## Excerpted records
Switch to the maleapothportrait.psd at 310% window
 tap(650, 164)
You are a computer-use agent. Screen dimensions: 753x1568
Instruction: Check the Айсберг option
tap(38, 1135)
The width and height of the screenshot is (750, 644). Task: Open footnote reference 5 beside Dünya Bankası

--

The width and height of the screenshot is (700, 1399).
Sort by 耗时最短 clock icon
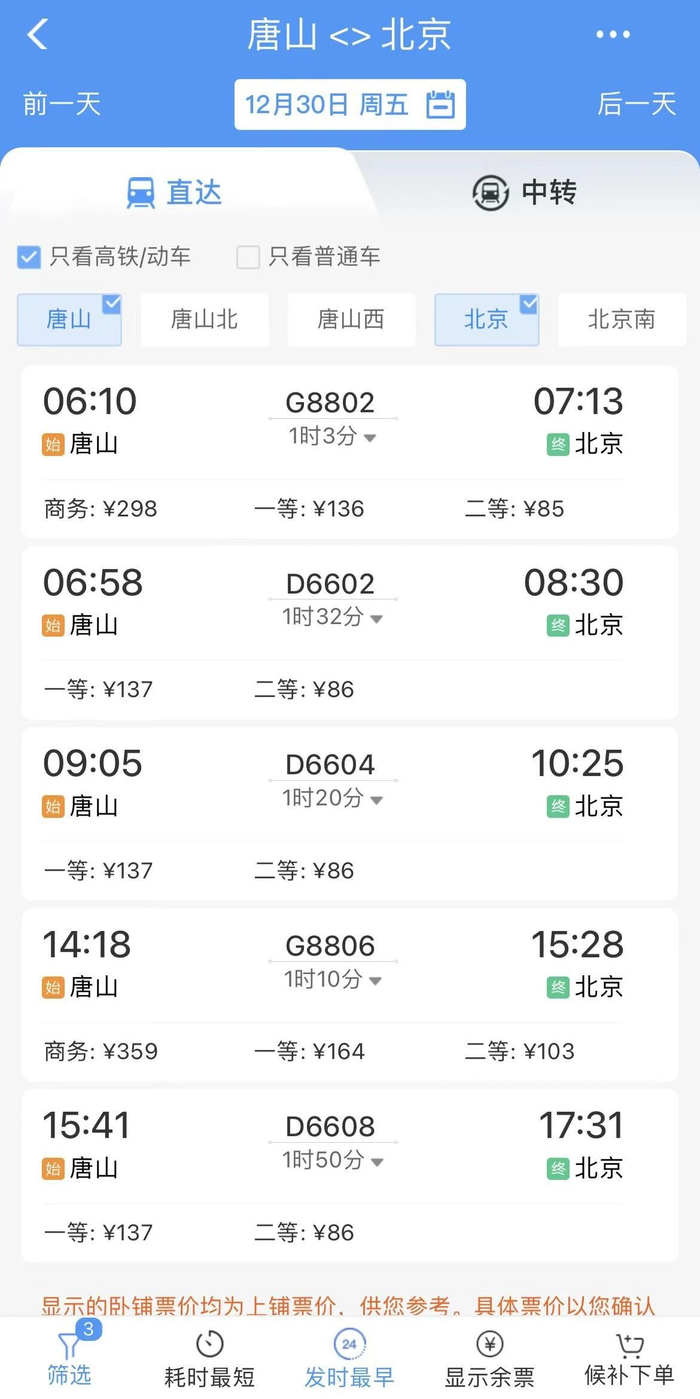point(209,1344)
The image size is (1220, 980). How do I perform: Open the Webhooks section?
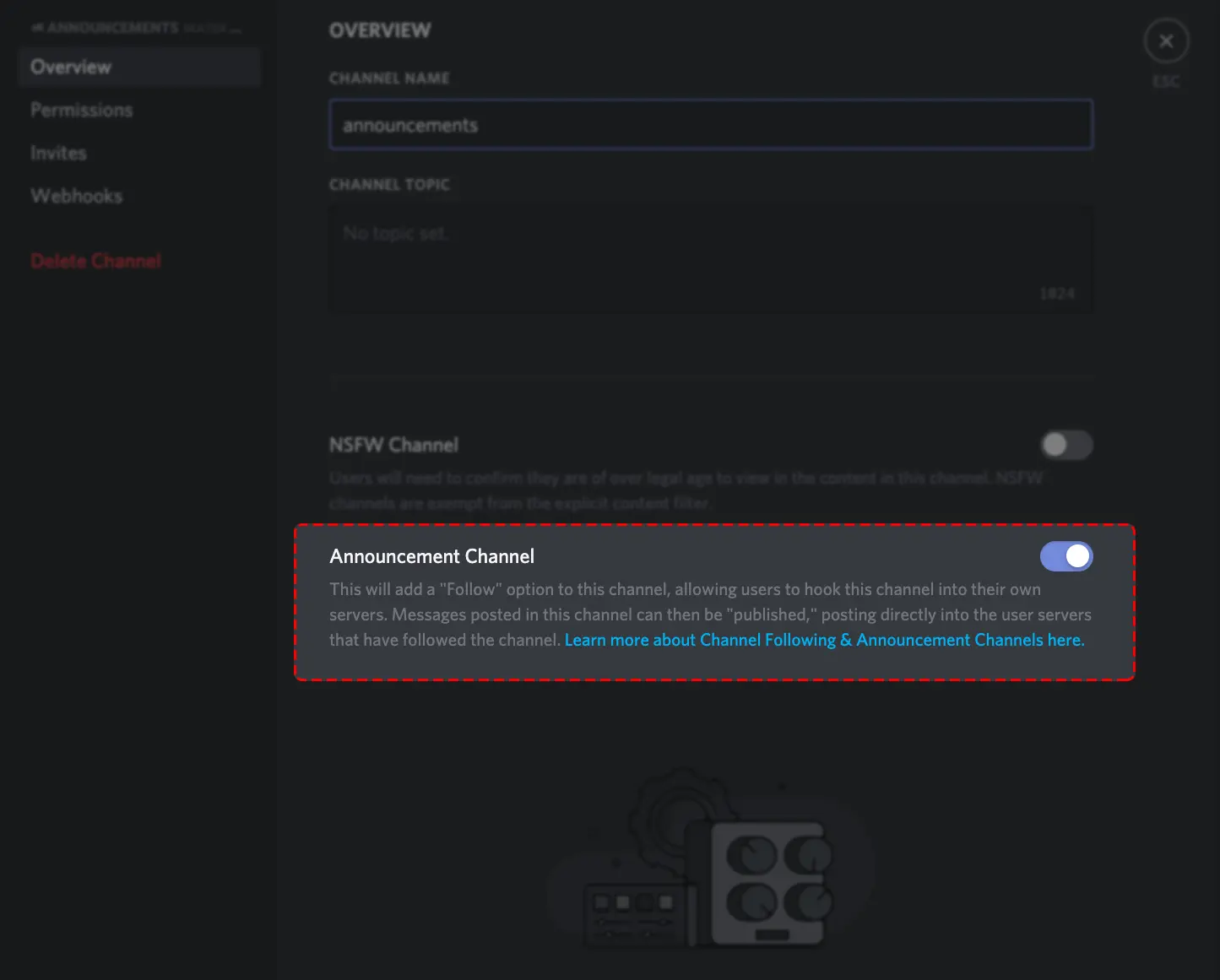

## Work instructions
Among the entries above, take the lines from the one with "Sort by 耗时最短 clock icon" through the one with "The image size" and retype them exactly, leaving out the pictures.

## Solution to this exercise
Sort by 耗时最短 clock icon
point(209,1344)
The image size is (1220, 980). How do I perform: Open the Webhooks section?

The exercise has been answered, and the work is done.